7. The result shown is what - a forward test?

8. How were the random numbers generated? Mersenne twister mt19937? If not, then try this generator and definitely a forward test. It will be very interesting to compare results.

1. 3 layers, 3-7-1: 3 input neurons, 7 in latent, 1 in output.

2. The input is 3 PCF numbers in the range -1.0 ... 1.0

3. 3.

4. The sigmoid is symmetrical with respect to 0.

5. Genetics of its own.

6. 10000.

7. Plot. But, as many people here claim, random cannot be predicted, can't be trained, and can't do shit with it. Since it is so, it makes no difference whether it is oos or samples. But for the sake of fun we may create oos.

8. 8. The IFs were generated by MT5 built-in generator (they say it is native C++).

Anyway, my point is that real prices contain more information than VARs. Which means only one thing.


ZZY Here's OOS 10000 "bars" for the future.


ZZZY I should make a remark - I demand to recognize my methods as anti-scientific and also warn of the high risks in trading on the financial markets.

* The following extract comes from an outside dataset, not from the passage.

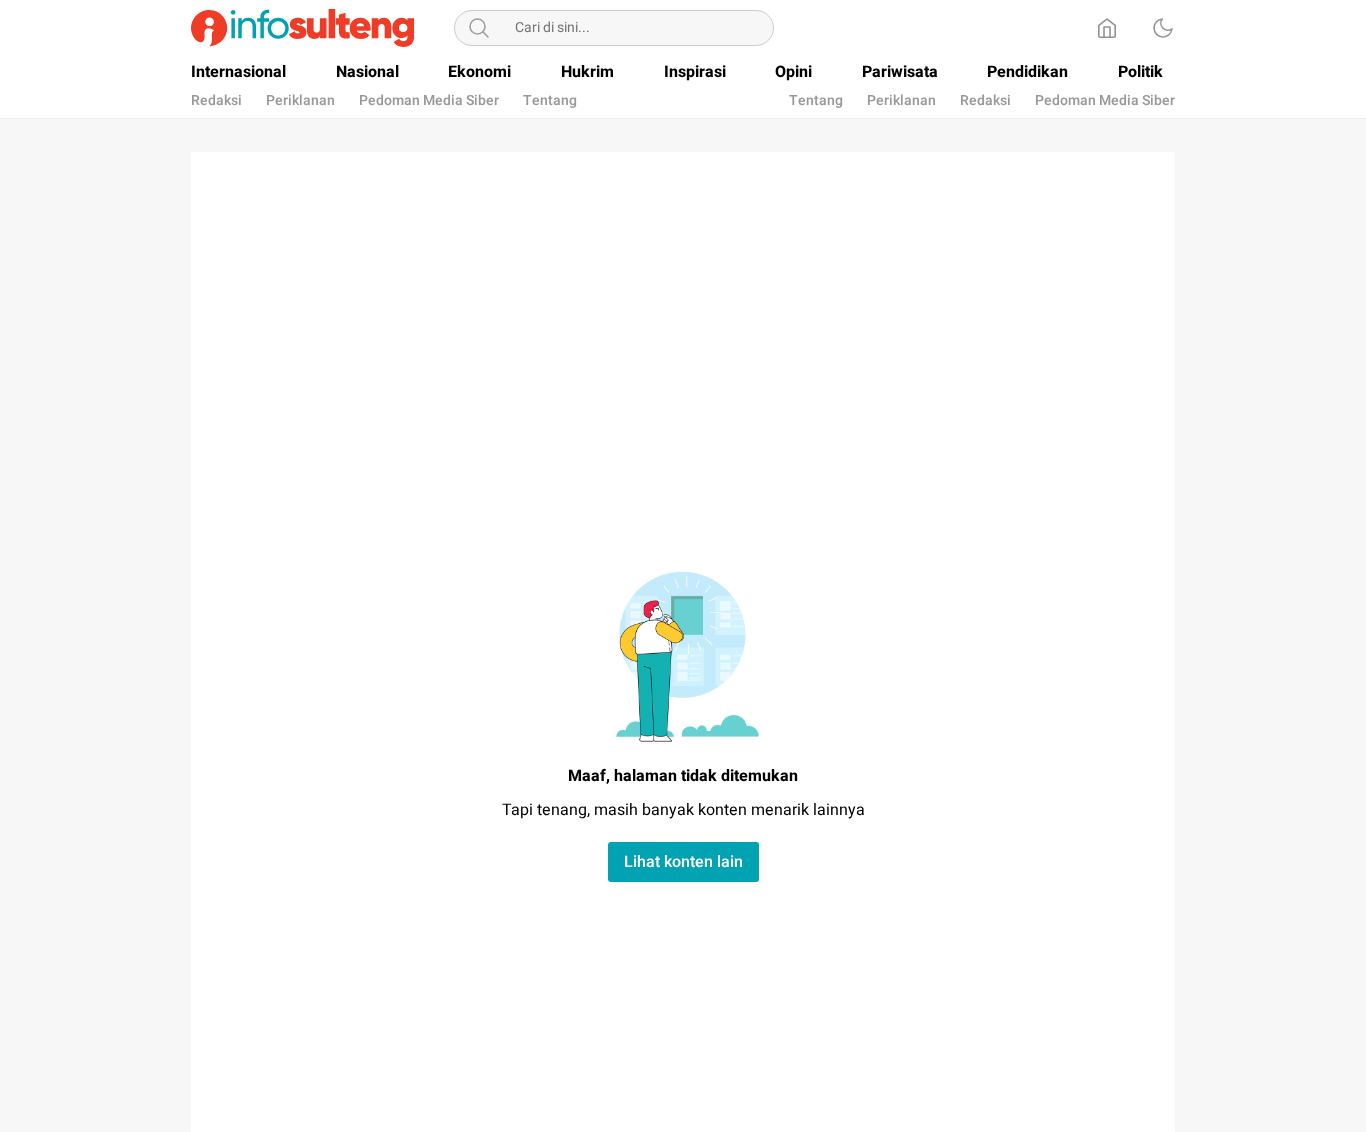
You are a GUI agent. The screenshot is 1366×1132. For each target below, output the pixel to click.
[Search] (479, 28)
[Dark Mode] (1163, 28)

ZZZI The previous ZZZI is not addressed to Vladimir.

 
joo:

7. Sample plot. But, as many people here claim, random cannot be predicted, cannot be trained, and cannot be done with anything at all. And if this is so, then oos or sample makes no difference. But, for fun, you can do oos.

Who says that it's so deep? Of course, NS can memorize random data. Is it a prediction?